Bobby sat on the porch floorboards in his short pants and buried his right hand in the silky fur of Horatio’s neck.
“Why do dogs make such good friends?” Bobby said more to himself than to Horatio.
“Because dogs love their chosen humans. And a dog knows how to listen to people much better than any cat or parrot, or goldfish. Dogs may not know the words you are using all of the time. But they know your smell. And they know how to read what you are thinking and feeling because the see it in your face. No stupid cat can do that.”
“But cats are better at catching mice and rats,” said Shane, while stepping out on the porch with a piece of Mom’s cherry pie on a small plate that he handed to Bobby.
“You’re welcome. I had mine in the kitchen, and Mom asked me to bring yours out here.”
“It’s good,” Bobby said with the first bite in his mouth. “But, hey, wait. How did you know what Horatio said about cats?”
“And how did you get the information so wrong, too?” added Horatio.
“It wasn’t Horatio talking. It was you.”
“See, my dear Robert, I told you my words all come out of your imagination. And sometimes your mouth,” said Horatio.
“Did you hear Horatio say that last thing?”
“That thing he said about where the words come from?”
“I didn’t hear the dog say anything,” said Shane.
“I told you, dear boy, it’s only in your head.
“Well, of course, it is.”
“Is what?” asked Shane.
“You shouldn’t be holding two conversations in your head as the same time. You are confusing your brother Shane,” said Horatio.
“Yes, see. Only I can hear the dog talking.”
“You’re weird,” said Shane, grinning at Bobby as he left him to enjoy his pie with Horatio as company.
Then, something in the yard caught Bobby’s attention. Out between the porch and the barn, on the gravel drive, a large rat was slinking along doing rat business as if he didn’t care who or what saw him.
“Who is that, Horatio?”
“That, dearest Robert, is Whitewhiskers Billy. He’s an evil, egg-sucking rat.”
“So, that’s Whitewhiskers Billy, is it?”
“Why would that rat be Whitewhiskers Billy?” asked Grandpa as Bobby realized that Grandpa Butch had suddenly appeared at the doorway between the porch and the house.
“Did you hear Horatio call him that?” asked Bobby.
“No, I heard you say it,” said Grandpa.
“Oh. So, why is he called Whitewhiskers Billy?
“Because his whiskers smell white. He eats chicken droppings. It makes them sort of bleached white,” said Horatio.
“Because his whiskers smell white,” said Bobby.
“Smell white? Horatio tell you that?”
“Yes, of course.”
“Well, I think we should put some rat poison out, maybe in the barn and under the hen house..” said Grandpa. “That will give old Whitewhiskers Bill something to think about.”
“Will that kill him?” Bobby asked.
“It should. But we will have to be careful that the dog and the stupid turkens don’t get into it. We would hate to lose any of them by being less than careful.”
Bobby nodded wide-eyed. He certainly didn’t want Horatio to get poisoned. Of course, if it got a turken or two, he wouldn’t be too upset.
“I need to check the flyer I got from the hardware store in Clarion. I think I remember a sale on a good poison to put in the barn.” Grandpa left the porch again too.

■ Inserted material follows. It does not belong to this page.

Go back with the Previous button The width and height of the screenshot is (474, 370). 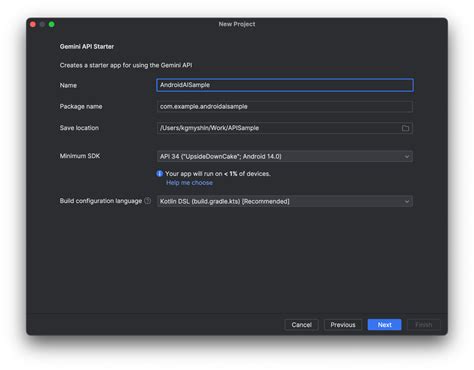pyautogui.click(x=343, y=325)
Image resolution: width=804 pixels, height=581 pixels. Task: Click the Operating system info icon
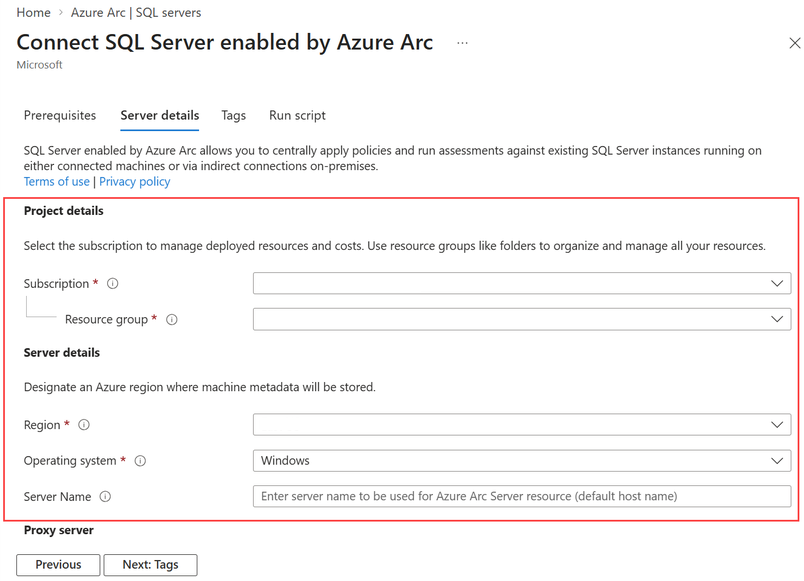click(x=140, y=461)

As Bobby continued to sit in the warm, yellow sunshine with Horatio, he began noticing his bare white legs, how girlish they looked in the sunlight.
“Can you tell if Blueberry is a girl or a boy by smell?”
“She definitely smells girlish. No boy smell. No boy pee. Lots of girly flower smells.”
“I have always believed she is a girl.”
“Yes, and you kinda like her too. It’s a shame she already has a boyfriend.”
“You know I can tell how you feel about her by the scent of romance whenever you’re around her. And I know that whatever gender-irregularities she may have, you are convinced that she must be a girl. Remember, I will always know what you are thinking because…”
“Because you are the world’s greatest dog-detective with your all-knowing sniffer.”
“See there? You are a lot smarter than you let people think you are. And you are a great imaginer too.”